>>

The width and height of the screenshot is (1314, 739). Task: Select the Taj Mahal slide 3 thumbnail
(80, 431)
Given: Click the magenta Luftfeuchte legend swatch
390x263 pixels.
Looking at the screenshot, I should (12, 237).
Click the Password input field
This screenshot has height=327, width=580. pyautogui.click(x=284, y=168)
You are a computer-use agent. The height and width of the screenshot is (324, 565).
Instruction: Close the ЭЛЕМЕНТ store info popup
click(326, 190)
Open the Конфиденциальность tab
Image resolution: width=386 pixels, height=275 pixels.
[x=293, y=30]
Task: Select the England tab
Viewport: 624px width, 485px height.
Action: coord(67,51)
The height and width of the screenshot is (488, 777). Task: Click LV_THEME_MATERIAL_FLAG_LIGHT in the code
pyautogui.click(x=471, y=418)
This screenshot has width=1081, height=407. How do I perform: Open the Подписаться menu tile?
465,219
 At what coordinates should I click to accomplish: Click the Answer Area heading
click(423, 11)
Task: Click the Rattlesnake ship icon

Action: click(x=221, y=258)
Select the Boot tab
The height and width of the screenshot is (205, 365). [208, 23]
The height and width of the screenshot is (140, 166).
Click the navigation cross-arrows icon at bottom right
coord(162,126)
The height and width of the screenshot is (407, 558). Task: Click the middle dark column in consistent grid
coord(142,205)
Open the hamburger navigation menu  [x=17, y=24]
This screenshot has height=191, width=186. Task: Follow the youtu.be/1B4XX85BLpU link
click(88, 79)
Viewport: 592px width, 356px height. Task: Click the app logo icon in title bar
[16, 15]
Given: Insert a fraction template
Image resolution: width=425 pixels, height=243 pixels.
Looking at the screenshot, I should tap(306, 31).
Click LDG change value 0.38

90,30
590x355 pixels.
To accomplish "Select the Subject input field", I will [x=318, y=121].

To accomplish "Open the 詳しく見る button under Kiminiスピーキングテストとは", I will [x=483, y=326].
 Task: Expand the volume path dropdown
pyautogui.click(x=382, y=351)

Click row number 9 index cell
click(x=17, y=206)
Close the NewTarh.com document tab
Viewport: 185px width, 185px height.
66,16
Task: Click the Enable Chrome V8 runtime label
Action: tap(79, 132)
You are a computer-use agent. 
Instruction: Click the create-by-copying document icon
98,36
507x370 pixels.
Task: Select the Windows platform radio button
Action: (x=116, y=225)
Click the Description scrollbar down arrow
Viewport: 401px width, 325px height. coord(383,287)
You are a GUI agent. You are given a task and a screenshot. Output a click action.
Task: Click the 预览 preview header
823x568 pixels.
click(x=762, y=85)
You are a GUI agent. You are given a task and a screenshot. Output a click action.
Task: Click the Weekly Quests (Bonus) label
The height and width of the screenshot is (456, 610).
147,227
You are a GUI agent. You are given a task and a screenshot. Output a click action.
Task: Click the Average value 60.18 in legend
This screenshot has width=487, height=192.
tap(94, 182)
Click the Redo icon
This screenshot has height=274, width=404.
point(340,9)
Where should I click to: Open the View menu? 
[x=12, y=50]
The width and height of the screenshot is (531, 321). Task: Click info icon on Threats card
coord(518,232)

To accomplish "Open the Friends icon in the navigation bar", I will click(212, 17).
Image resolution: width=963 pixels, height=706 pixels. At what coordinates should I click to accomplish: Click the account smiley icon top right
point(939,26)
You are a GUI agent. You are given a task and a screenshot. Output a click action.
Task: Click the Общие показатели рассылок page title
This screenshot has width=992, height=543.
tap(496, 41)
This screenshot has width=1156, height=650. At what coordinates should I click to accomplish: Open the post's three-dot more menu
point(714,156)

<<

Reproduce all of the data above verbatim, keeping every line, character, and space unchanged.

The width and height of the screenshot is (1314, 739). Task: Select the Taj Mahal slide 3 thumbnail
(80, 431)
Given: Click the magenta Luftfeuchte legend swatch
390x263 pixels.
Looking at the screenshot, I should (12, 237).
Click the Password input field
This screenshot has height=327, width=580. pyautogui.click(x=284, y=168)
You are a computer-use agent. The height and width of the screenshot is (324, 565).
Instruction: Close the ЭЛЕМЕНТ store info popup
click(326, 190)
Open the Конфиденциальность tab
Image resolution: width=386 pixels, height=275 pixels.
[x=293, y=30]
Task: Select the England tab
Viewport: 624px width, 485px height.
Action: coord(67,51)
The height and width of the screenshot is (488, 777). Task: Click LV_THEME_MATERIAL_FLAG_LIGHT in the code
pyautogui.click(x=471, y=418)
This screenshot has width=1081, height=407. How do I perform: Open the Подписаться menu tile?
465,219
 At what coordinates should I click to accomplish: Click the Answer Area heading
click(423, 11)
Task: Click the Rattlesnake ship icon

Action: click(x=221, y=258)
Select the Boot tab
The height and width of the screenshot is (205, 365). [208, 23]
The height and width of the screenshot is (140, 166).
Click the navigation cross-arrows icon at bottom right
coord(162,126)
The height and width of the screenshot is (407, 558). Task: Click the middle dark column in consistent grid
coord(142,205)
Open the hamburger navigation menu  [x=17, y=24]
This screenshot has height=191, width=186. Task: Follow the youtu.be/1B4XX85BLpU link
click(88, 79)
Viewport: 592px width, 356px height. Task: Click the app logo icon in title bar
[16, 15]
Given: Insert a fraction template
Image resolution: width=425 pixels, height=243 pixels.
Looking at the screenshot, I should tap(306, 31).
Click LDG change value 0.38

90,30
590x355 pixels.
To accomplish "Select the Subject input field", I will [x=318, y=121].

To accomplish "Open the 詳しく見る button under Kiminiスピーキングテストとは", I will [x=483, y=326].
 Task: Expand the volume path dropdown
pyautogui.click(x=382, y=351)

Click row number 9 index cell
click(x=17, y=206)
Close the NewTarh.com document tab
Viewport: 185px width, 185px height.
66,16
Task: Click the Enable Chrome V8 runtime label
Action: tap(79, 132)
You are a computer-use agent. 
Instruction: Click the create-by-copying document icon
98,36
507x370 pixels.
Task: Select the Windows platform radio button
Action: (x=116, y=225)
Click the Description scrollbar down arrow
Viewport: 401px width, 325px height. coord(383,287)
You are a GUI agent. You are given a task and a screenshot. Output a click action.
Task: Click the 预览 preview header
823x568 pixels.
click(x=762, y=85)
You are a GUI agent. You are given a task and a screenshot. Output a click action.
Task: Click the Weekly Quests (Bonus) label
The height and width of the screenshot is (456, 610).
147,227
You are a GUI agent. You are given a task and a screenshot. Output a click action.
Task: Click the Average value 60.18 in legend
This screenshot has width=487, height=192.
tap(94, 182)
Click the Redo icon
This screenshot has height=274, width=404.
point(340,9)
Where should I click to: Open the View menu? 
[x=12, y=50]
The width and height of the screenshot is (531, 321). Task: Click info icon on Threats card
coord(518,232)

To accomplish "Open the Friends icon in the navigation bar", I will click(212, 17).
Image resolution: width=963 pixels, height=706 pixels. At what coordinates should I click to accomplish: Click the account smiley icon top right
point(939,26)
You are a GUI agent. You are given a task and a screenshot. Output a click action.
Task: Click the Общие показатели рассылок page title
This screenshot has width=992, height=543.
tap(496, 41)
This screenshot has width=1156, height=650. At what coordinates should I click to accomplish: Open the post's three-dot more menu
point(714,156)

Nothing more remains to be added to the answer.